In 2020, shortly before being appointed Minister of Health, Yemets purchased a mansion in Kozyn, Kyiv Oblast, with an area of more than 400 m² together with a land plot for approximately UAH 12.5 million. According to his financial declaration, the funds were obtained as a loan from the co-owners of the Salcom law firm. Journalists questioned whether such a loan could realistically be repaid in light of Yemets’ officially declared income, which had amounted to approximately UAH 2 million over the preceding years.

A 2020 investigation by Slidstvo.Info reported that Yemets’ family owned substantial assets. His son, Hlib Yemets, received an apartment in Kyiv and apartments in Bukovel as gifts from his grandmother, who was nearly 90 years old at the time, and also became a co-owner of a hotel complex through the company Prymula Resort. Journalists identified his business partner as Vasyl Chudnov, former head of the Ivano-Frankivsk Oblast State Administration during the presidency of Viktor Yanukovych.

In 2022, Yemets declared record income exceeding UAH 13.7 million, a significant portion of which consisted of fees paid by the Georgian company Max Express LLC.

During the Russian invasion of Ukraine, between 2023 and 2025, Yemets declared the purchase of a residential house in Greece (273 m² with a land plot of more than 4,000 m²), substantial “gifts” from family members (nearly UAH 1.9 million in 2023), and the use of a 2022 Lexus LX 500D provided through the Children’s Heart charitable foundation, which had been established on his initiative. His wife declared significant foreign currency savings despite reporting only minimal official income. Journalists drew attention to what they described as possible inconsistencies between the family’s declared income and assets.

In addition, according to journalists, during the war Yemets’ son purchased real estate in Odesa and a 2025 Subaru Outback valued at approximately $50,000.

=== Sexual harassment allegations ===

In June 2026, Illia Yemets became the subject of a public controversy following allegations of sexual harassment involving female employees of a medical institution.

On 13 June 2026, the anti-corruption outlet StopCor reported that the Telegram channel Harley Quinn had published video footage which, according to the publication, originated from surveillance cameras.
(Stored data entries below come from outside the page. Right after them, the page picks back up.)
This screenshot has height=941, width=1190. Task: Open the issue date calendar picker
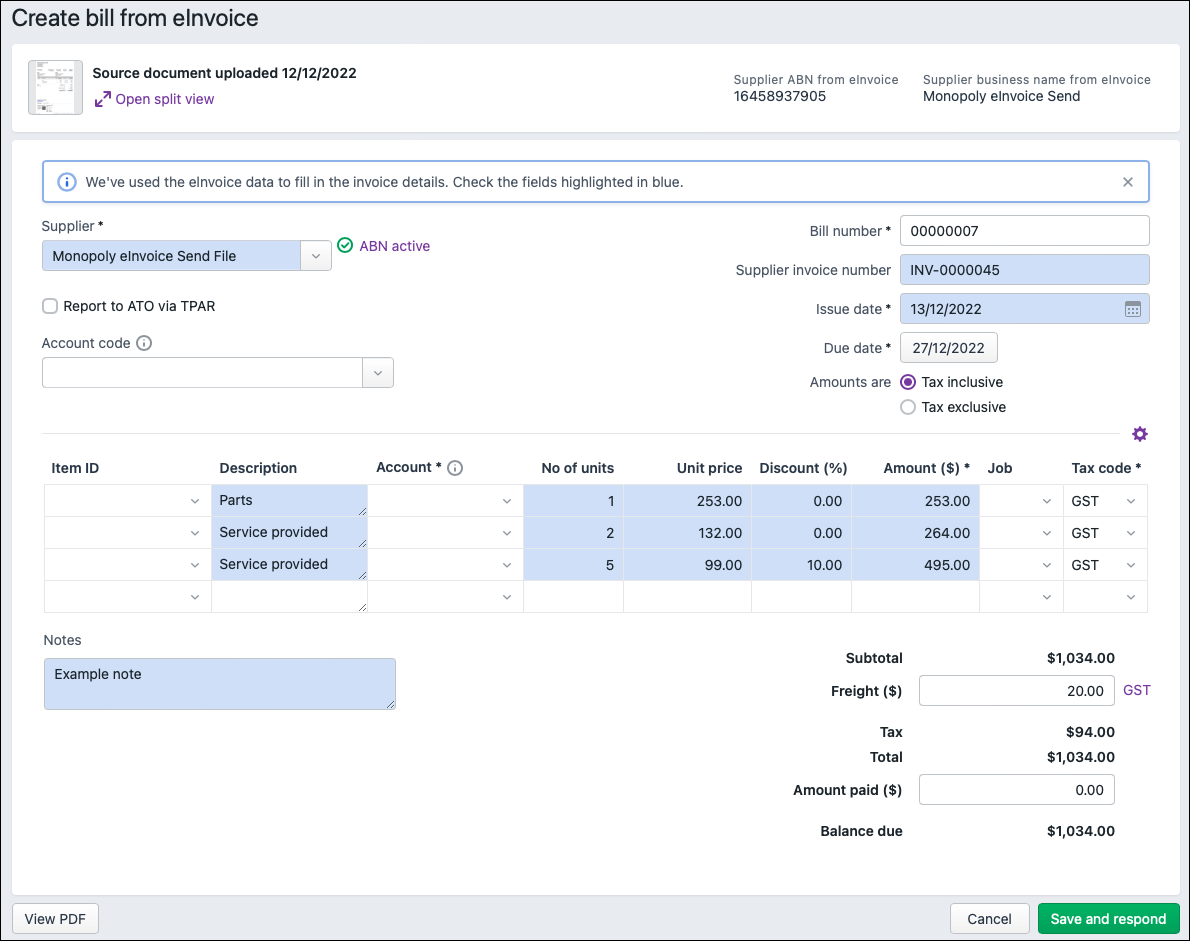pos(1132,309)
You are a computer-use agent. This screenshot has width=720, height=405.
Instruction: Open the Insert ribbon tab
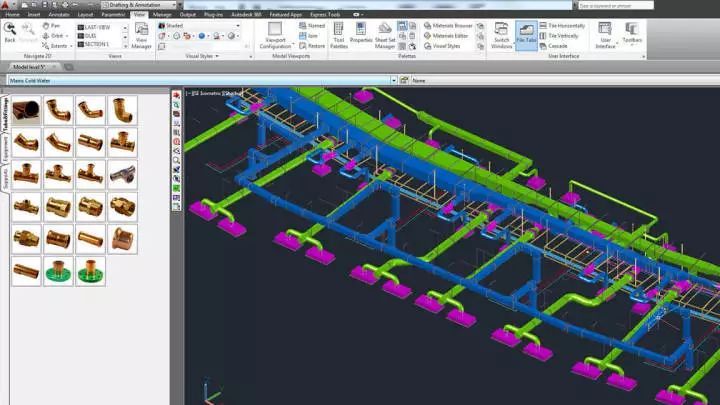click(x=36, y=15)
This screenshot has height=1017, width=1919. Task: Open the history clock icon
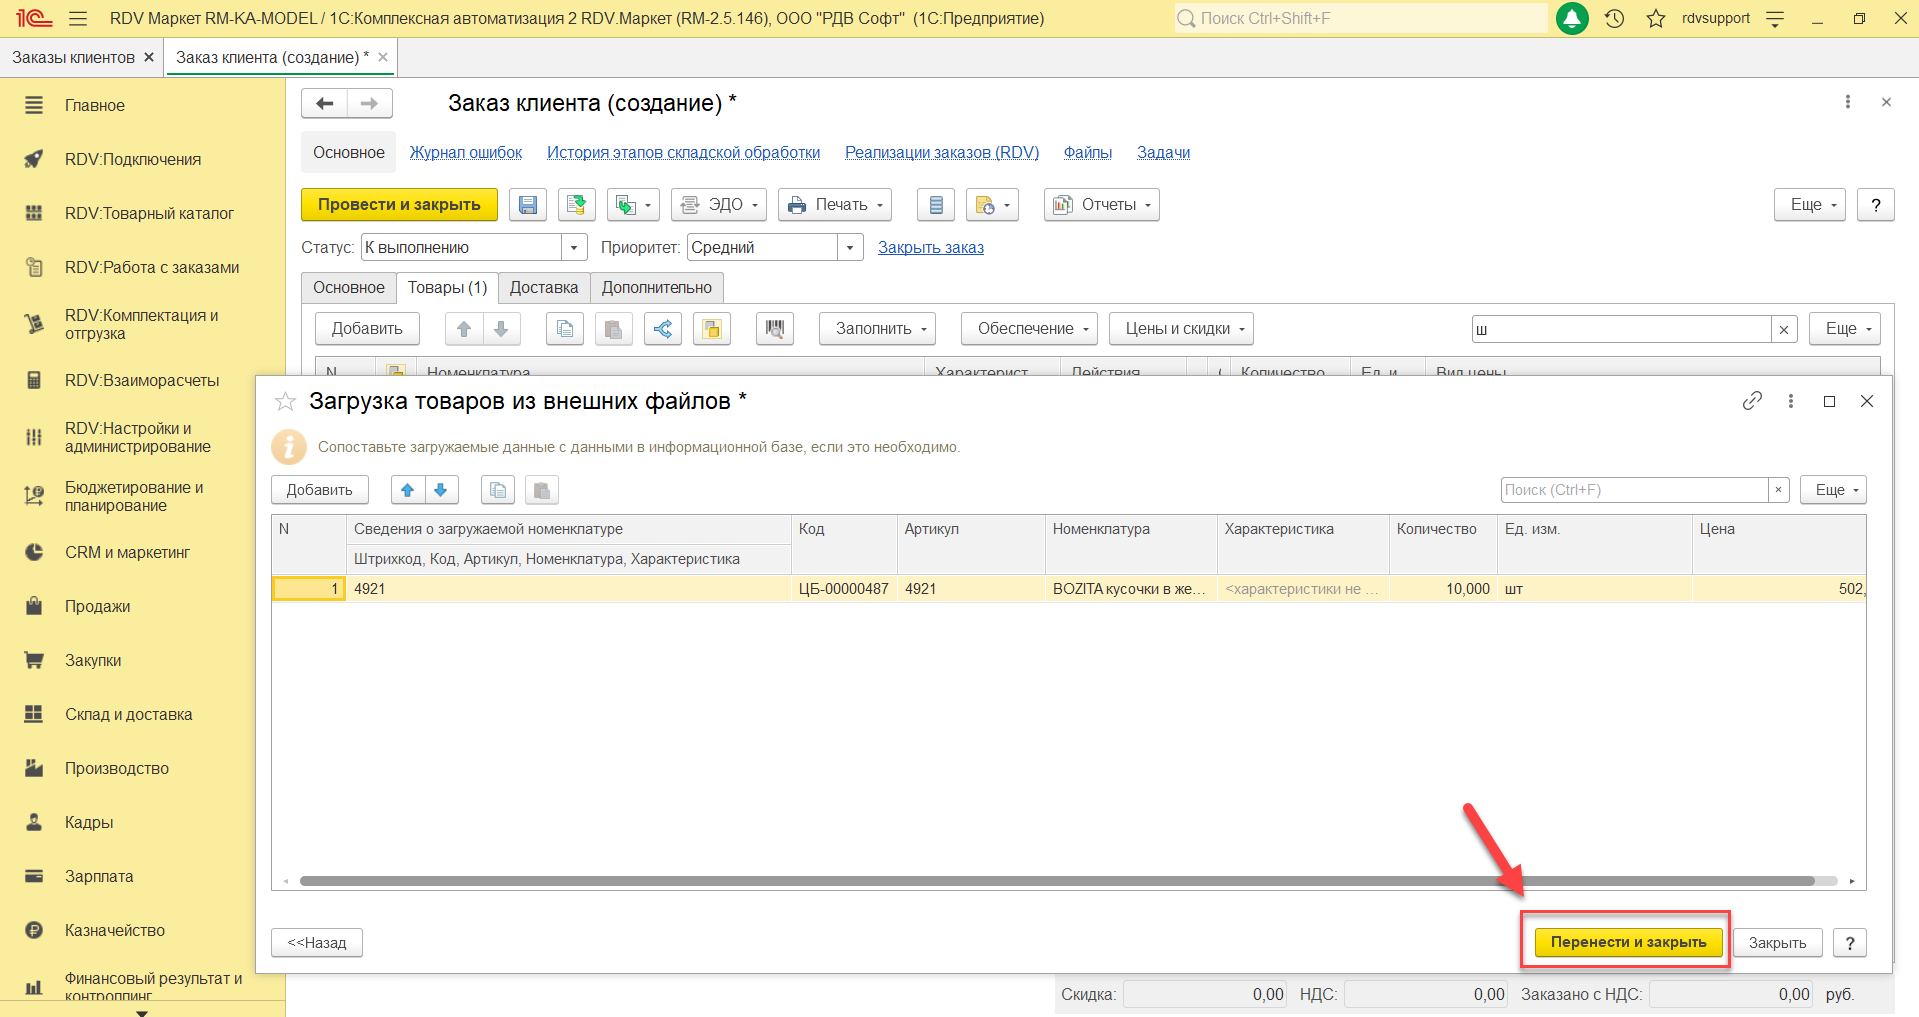(x=1614, y=19)
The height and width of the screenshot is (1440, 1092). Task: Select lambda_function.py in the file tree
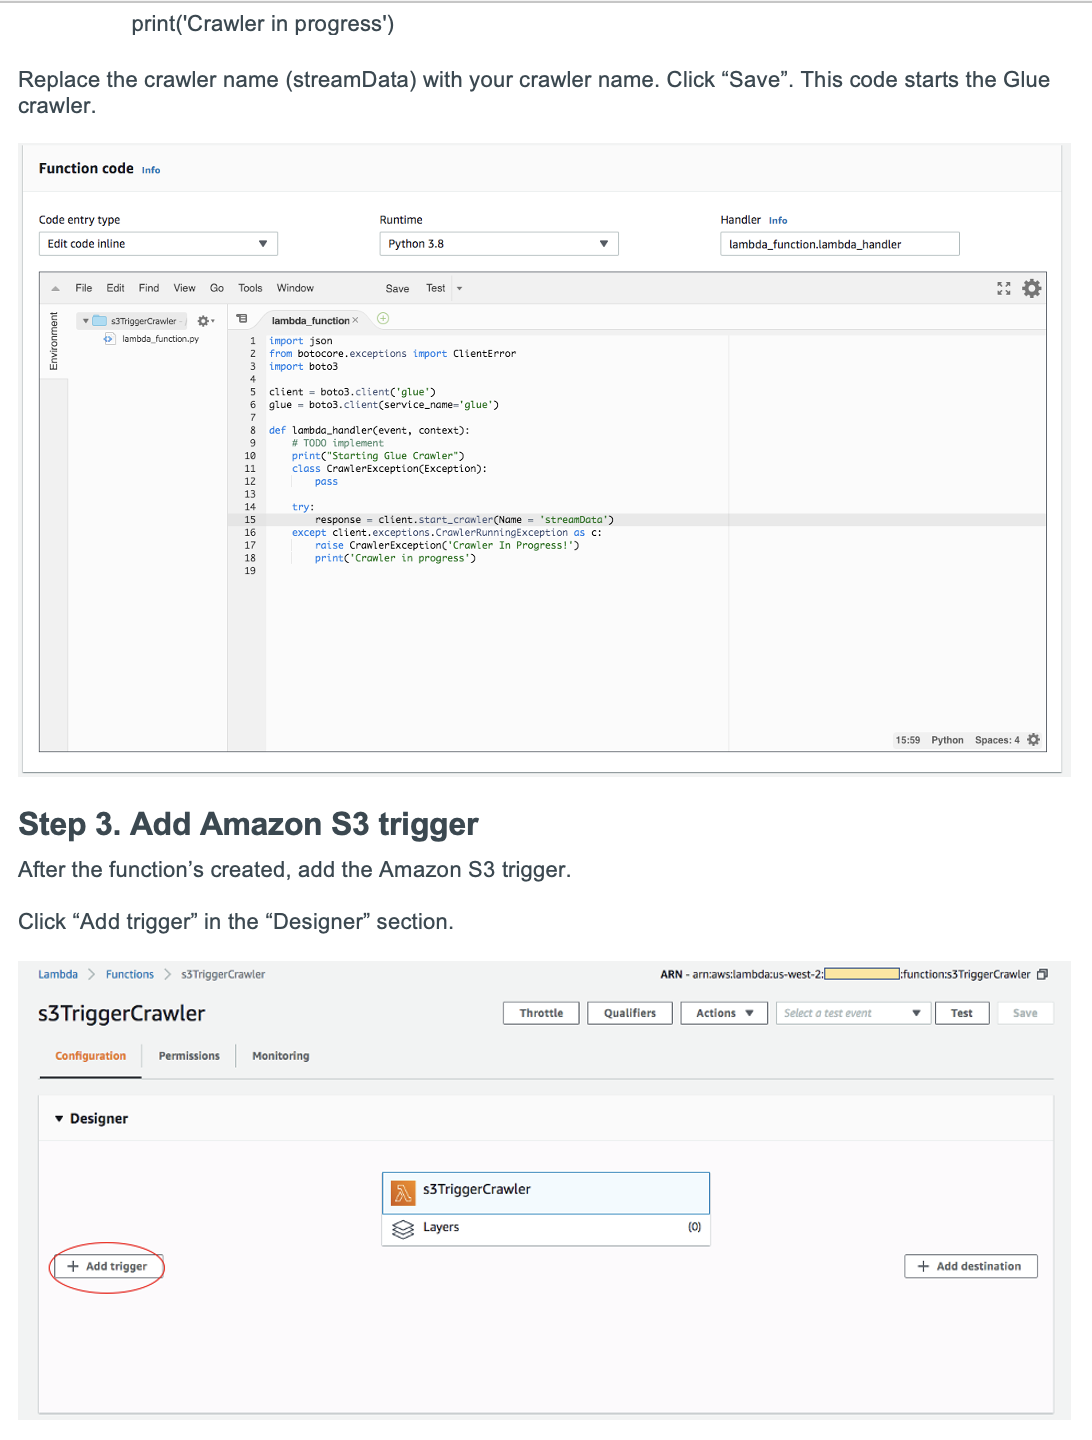[x=160, y=339]
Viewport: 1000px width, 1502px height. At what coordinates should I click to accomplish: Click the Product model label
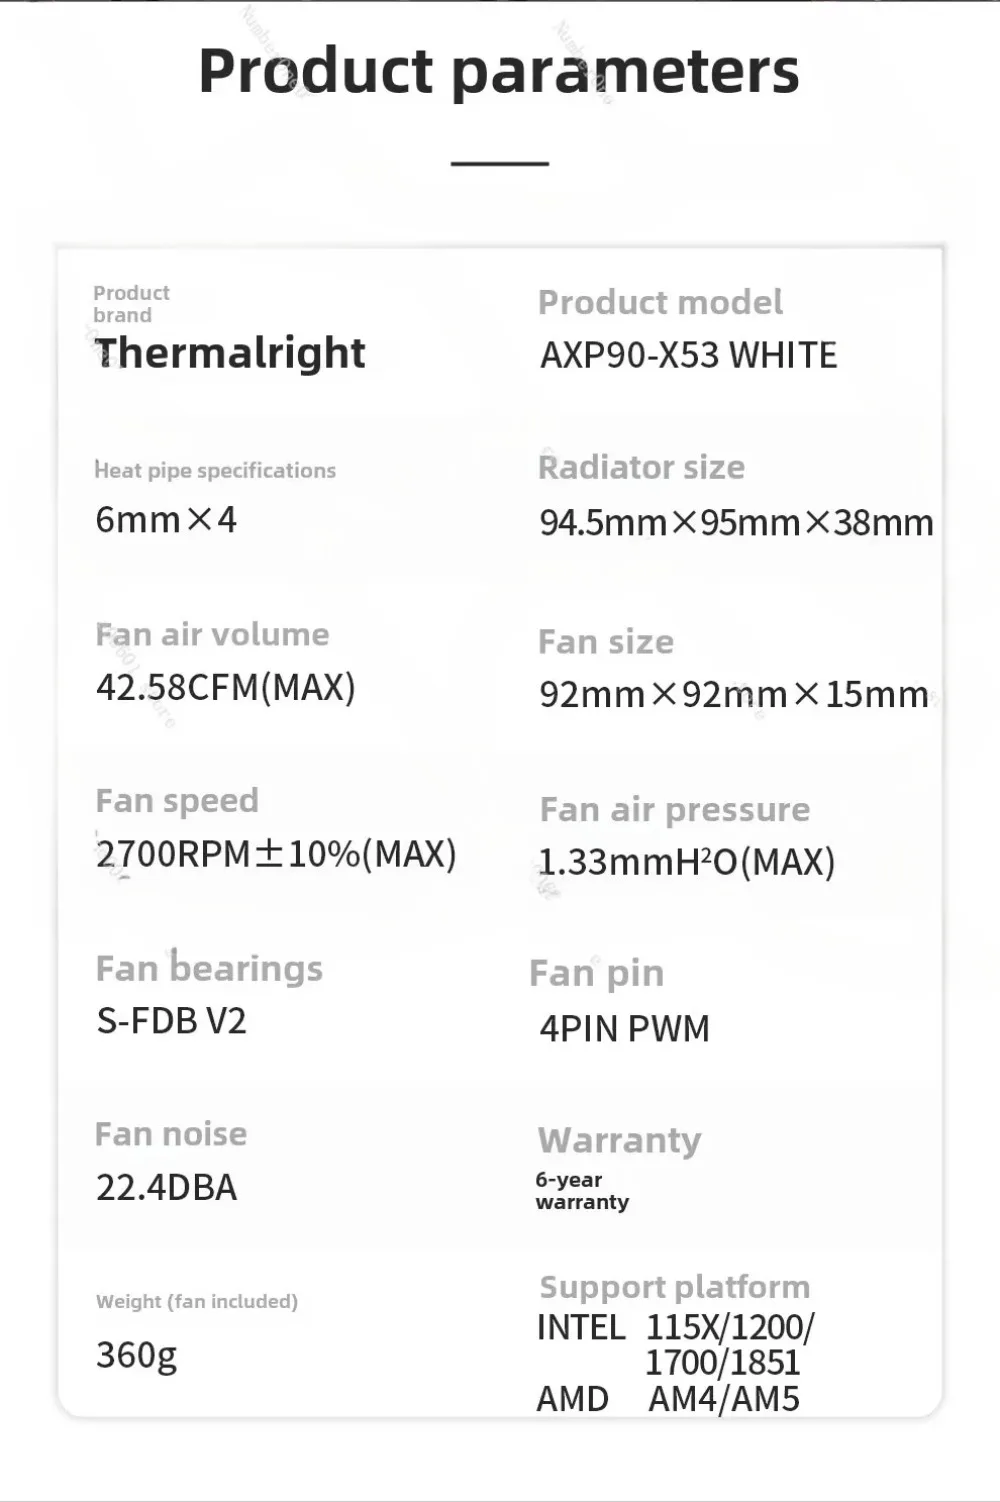click(x=660, y=302)
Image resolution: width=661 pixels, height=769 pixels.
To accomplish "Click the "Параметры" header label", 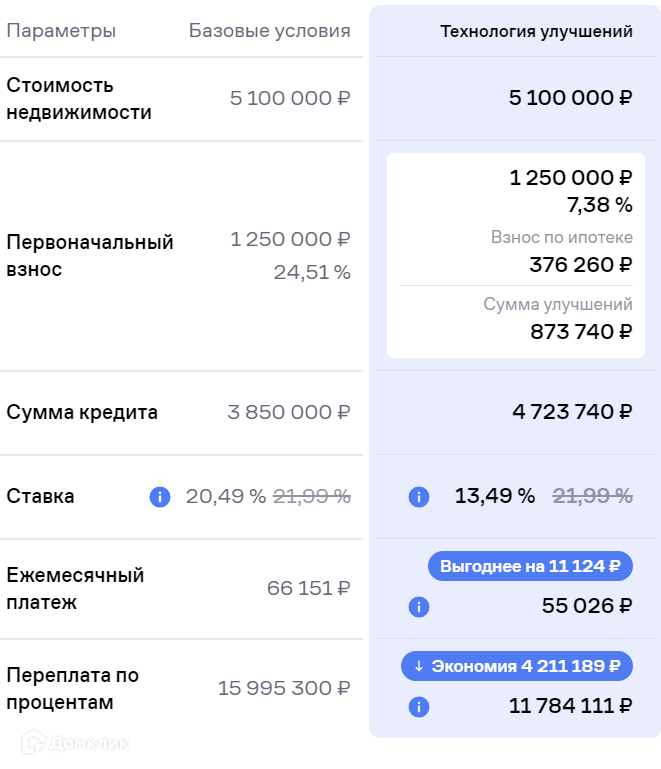I will (61, 31).
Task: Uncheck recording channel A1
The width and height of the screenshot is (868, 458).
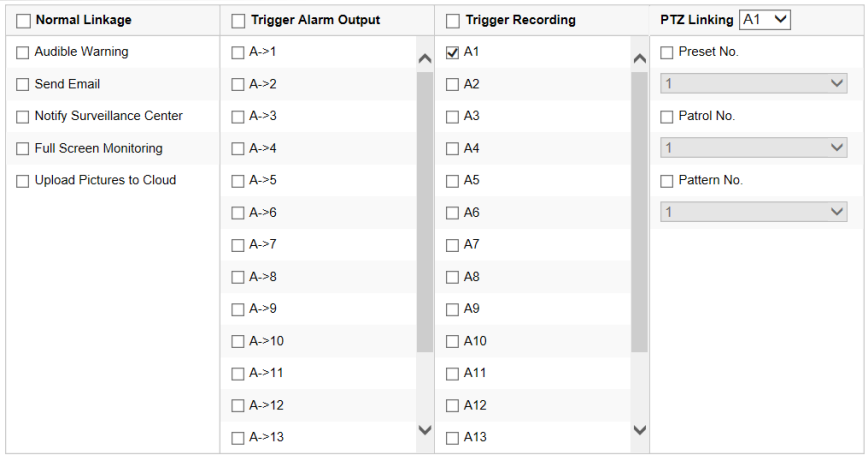Action: (x=453, y=52)
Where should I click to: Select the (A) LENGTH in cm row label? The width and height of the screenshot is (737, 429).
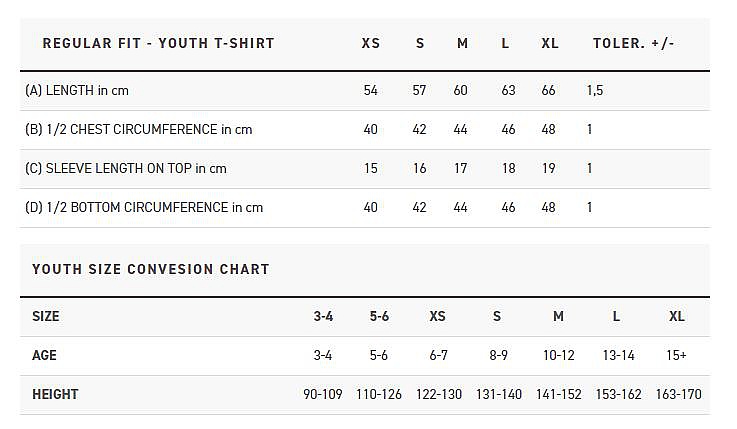[77, 91]
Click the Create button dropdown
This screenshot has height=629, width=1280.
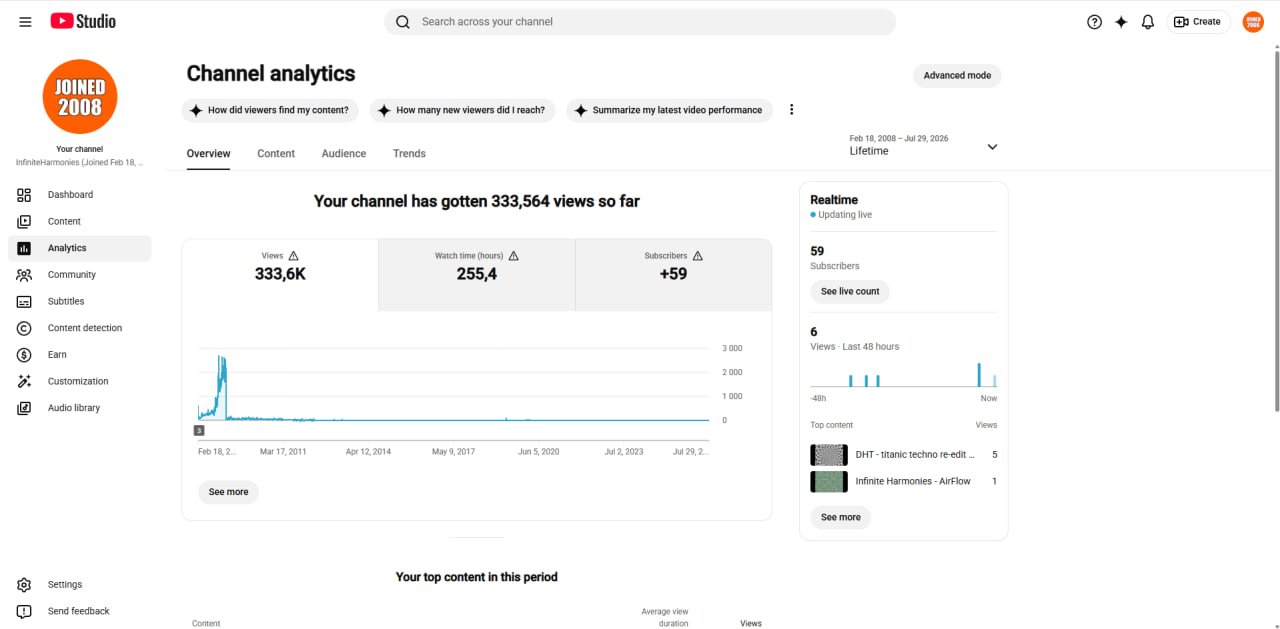(x=1198, y=22)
One video allegedly shows a man resembling Yemets embracing and kissing a woman. Another reportedly shows conduct that the publication characterized as inappropriate toward a subordinate.

According to the investigation, Yemets allegedly used his official position over an extended period of time—including influence over work schedules, vacations, days off, and personnel decisions—to pressure female subordinates into unwanted contact. The report further alleged that women who refused such advances faced unfavorable working conditions. It also stated that one employee had been left in a severe psychological condition.

=== Departure from Ukraine and alleged ties to Russia ===

In June 2026, journalists published new allegations concerning Illia Yemets regarding his reported departure from Ukraine shortly before the beginning of the Russian invasion of Ukraine on 24 February 2022 and his family’s alleged connections to Russia.

According to UNIAN, Yemets, who at the time headed the Scientific and Practical Medical Center of Pediatric Cardiology and Cardiac Surgery of the Ministry of Health of Ukraine, left Ukraine four days before the start of the invasion, leaving the institution and its patients behind, and remained abroad while Kyiv was under threat. The publication reported that he later returned to Ukraine. As of the publication of the report, there had been no official confirmation of these allegations.

The publication also drew attention to members of Yemets’ family. According to the report, his son, while employed in public service, maintained his social media accounts in the Russian language. Yemets’ wife, Oleksandra Telehuzova, a physician, was reported to have studied at a university in Moscow. The report also noted that Telehuzova’s father had previously appeared in media reports in connection with his detention on suspicion of accepting a bribe of UAH 2.5 million.